> **Description of the task**
Your task is to copy every line of the records below that contains "agent".

Content starts

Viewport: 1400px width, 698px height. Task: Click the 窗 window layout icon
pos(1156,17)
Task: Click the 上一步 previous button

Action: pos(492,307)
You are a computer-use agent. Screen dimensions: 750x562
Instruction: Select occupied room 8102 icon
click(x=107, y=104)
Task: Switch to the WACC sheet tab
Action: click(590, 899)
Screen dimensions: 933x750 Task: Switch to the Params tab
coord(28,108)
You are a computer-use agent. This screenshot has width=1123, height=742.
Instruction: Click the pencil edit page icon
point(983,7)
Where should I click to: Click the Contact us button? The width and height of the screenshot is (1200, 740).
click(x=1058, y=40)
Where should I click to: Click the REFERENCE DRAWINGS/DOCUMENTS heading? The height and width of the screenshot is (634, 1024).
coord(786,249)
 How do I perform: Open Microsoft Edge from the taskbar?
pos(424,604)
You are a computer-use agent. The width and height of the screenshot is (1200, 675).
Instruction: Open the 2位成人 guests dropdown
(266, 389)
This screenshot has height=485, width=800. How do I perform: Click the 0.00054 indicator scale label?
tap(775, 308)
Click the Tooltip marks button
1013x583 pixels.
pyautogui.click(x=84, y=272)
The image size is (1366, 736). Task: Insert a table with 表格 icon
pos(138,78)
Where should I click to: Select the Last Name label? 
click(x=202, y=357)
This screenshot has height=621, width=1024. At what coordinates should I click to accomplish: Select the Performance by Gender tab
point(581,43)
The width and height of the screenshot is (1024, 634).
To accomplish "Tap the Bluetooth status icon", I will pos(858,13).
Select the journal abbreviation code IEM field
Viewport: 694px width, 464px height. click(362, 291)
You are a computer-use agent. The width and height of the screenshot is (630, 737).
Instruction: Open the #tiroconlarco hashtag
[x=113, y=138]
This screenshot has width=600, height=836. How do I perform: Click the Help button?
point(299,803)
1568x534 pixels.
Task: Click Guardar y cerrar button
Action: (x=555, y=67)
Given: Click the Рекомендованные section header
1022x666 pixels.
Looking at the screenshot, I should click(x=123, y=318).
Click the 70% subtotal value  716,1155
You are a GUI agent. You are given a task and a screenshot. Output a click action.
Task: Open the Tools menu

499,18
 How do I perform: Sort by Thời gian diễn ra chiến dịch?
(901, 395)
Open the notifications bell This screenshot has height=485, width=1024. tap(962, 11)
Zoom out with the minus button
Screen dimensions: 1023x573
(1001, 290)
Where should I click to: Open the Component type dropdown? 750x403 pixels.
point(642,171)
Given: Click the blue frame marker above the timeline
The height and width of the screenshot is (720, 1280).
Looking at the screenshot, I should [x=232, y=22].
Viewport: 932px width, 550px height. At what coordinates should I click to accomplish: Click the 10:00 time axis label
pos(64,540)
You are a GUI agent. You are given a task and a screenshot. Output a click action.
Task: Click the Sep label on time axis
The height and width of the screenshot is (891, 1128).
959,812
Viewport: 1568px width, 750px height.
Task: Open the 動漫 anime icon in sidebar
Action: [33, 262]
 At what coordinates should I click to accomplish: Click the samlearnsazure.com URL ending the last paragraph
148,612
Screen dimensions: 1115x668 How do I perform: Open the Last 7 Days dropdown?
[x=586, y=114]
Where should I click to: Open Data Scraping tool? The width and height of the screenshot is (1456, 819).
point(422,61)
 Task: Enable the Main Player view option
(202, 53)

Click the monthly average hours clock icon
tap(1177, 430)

Content ends

> **Answer area**
You are a computer-use agent. Screen dimensions: 750x562
You are a computer-use agent. This screenshot has width=1123, height=742.
You are a computer-use agent. The width and height of the screenshot is (1200, 675).
You are a computer-use agent. The width and height of the screenshot is (630, 737).
You are a GUI agent. You are given a task and a screenshot. Output a click action.
You are a GUI agent. You are given a task and a screenshot. Output a click action.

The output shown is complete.